Archive for 2008

of codecs and containers

September 8th, 2008

I have been very skeptical about adding options for other codecs in undvd, purely because of the test burden. With a single combination of container and pair of audio/video codecs I can be reasonably confident that I've done enough manual testing (and judging video quality doesn't trivially lend itself to automated testing, sadly) to account for most potential problems.

But at the end of the day it's a question of priorities, and having scratched all the important technical itches by now, if anything this is the right time for it. I got some user feedback recently that set me onto this path. The user was having trouble playing the files encoded in the classical avi+h264+mp3 format on other platforms, and that's when I asked myself how important is it really to have a single format? As long as the default still works well, what's the harm in offering a little customization?

Testing is a huge problem, which is why this new feature is considered to be experimental. The most common seems to be bad a/v sync. There is just no way to account for all the possible combinations of codecs and containers, and to maintain an up-to-date document for this as things evolve. So the burden of testing is squarely on the user here (which is quite unfortunate).

The new functionality is available in undvd 0.5 and up. Here's a shot of the new goodness. All these files were encoded from the same dvd title. A 22 minute title was ripped with different containers (represented with different filenames). The audio codec is mostly the same in all cases (mad = mp3), except for 1.mp4 (faad = aac). The video codec is also mostly the same (h264 = avc1), except for 1.flv. The only variation here is the container being set to different values, all the other settings are defaults. You can also witness that some containers are more wasteful than others (given the same a/v streams), but not by a huge amount. (The audio bitrates shown are actually misleading, mplayer seems to give the lowest bitrate in a vbr setting.)

This demo is by no means exhaustive of the full collection of codecs that can be used, for that see the user guide. There is also an option to use the copy codec, which just copies the audio/video stream as is.

coast to coast

September 7th, 2008

So you wanna drive coast to coast huh? That's what people say anyway, "oh how romantic, all those small towns, the landscapes".

Some people have a dream of driving in the US. I guess they relish an exciting drive across the Bible Belt and then desert country.

According to Google, you can do New York-LA in a day and 17 hours, provided you pick the shortest (and fastest?) roads and drive non-stop.

What about coast to coast somewhere closer to home? Every summer a bunch of tourists pack into their cars and drive up to the north or Norway for a relaxing road trip on our narrow and windy roads.

The scale here is 1:2.


I had to put in two extra pins on the map, or Google would send me into Sweden. But there's your Lindesnes-Nordkapp connection.

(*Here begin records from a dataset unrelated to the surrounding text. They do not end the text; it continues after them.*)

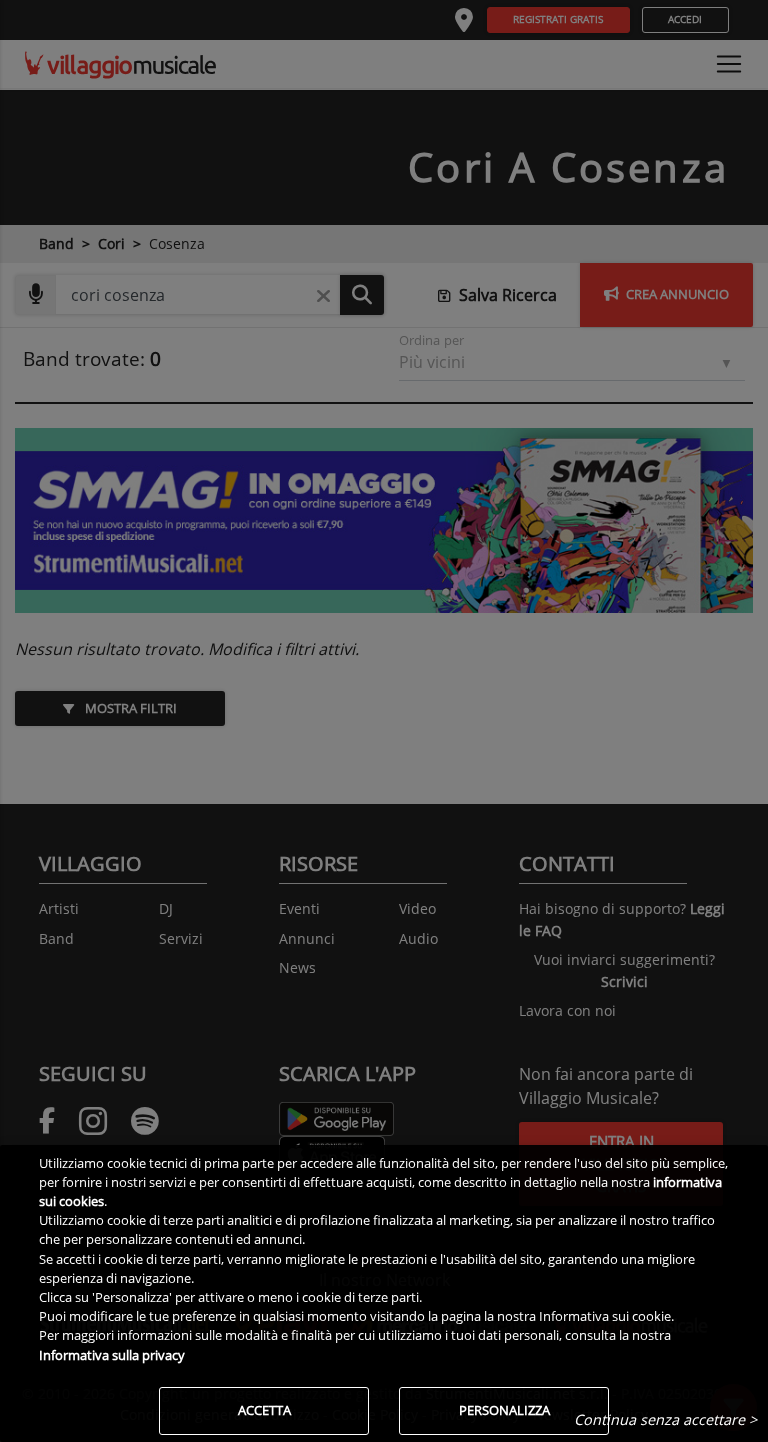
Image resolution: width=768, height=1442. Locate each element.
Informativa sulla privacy (112, 1355)
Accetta (264, 1410)
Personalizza (504, 1410)
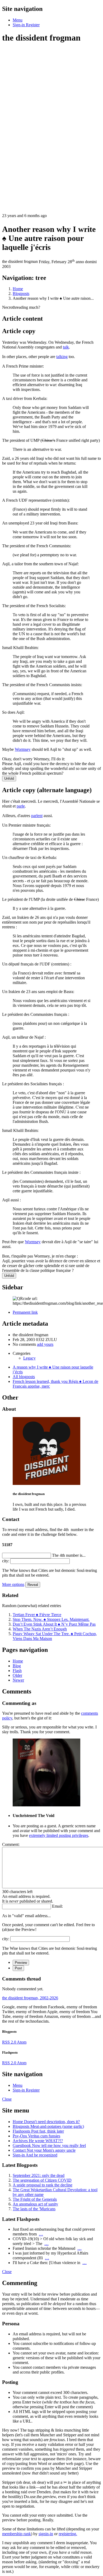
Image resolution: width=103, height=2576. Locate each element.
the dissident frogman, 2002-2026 (30, 1998)
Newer (18, 1680)
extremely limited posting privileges (58, 1835)
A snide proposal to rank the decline (42, 2185)
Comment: (11, 1844)
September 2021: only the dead (38, 2175)
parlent (37, 815)
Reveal (32, 1585)
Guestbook (49, 2145)
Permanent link (25, 1312)
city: (5, 1561)
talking (62, 356)
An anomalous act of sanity (35, 2204)
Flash (17, 1670)
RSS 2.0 (9, 2042)
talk (66, 347)
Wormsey (23, 749)
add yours (45, 1344)
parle (21, 806)
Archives (38, 2140)
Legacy (29, 1358)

It turns out the East-West coast span of the US isn't even twice as wide as our North-South run, and you can do it in roughly the same amount of time.

So basically if you've done North-South in Norway you've done more than half the distance across the US. Doesn't sound that impressive at all anymore, does it? :D

Ps. In the Netherlands you can do Maastricht-Groningen in 3 hours, it's like a paper route. :howler:

a coder's bookshelf

August 30th, 2008

What is this obsession people have with books? They put them in their houses - like they're trophies. What do you need it for after you read it?
- Jerry Seinfeld

I think it's because reading a book takes a lot of effort, and we want to get credit for it. Reading a big book takes considerably longer than anything else you might do for "fun". And then you can point to it and say, "look, this is what I know".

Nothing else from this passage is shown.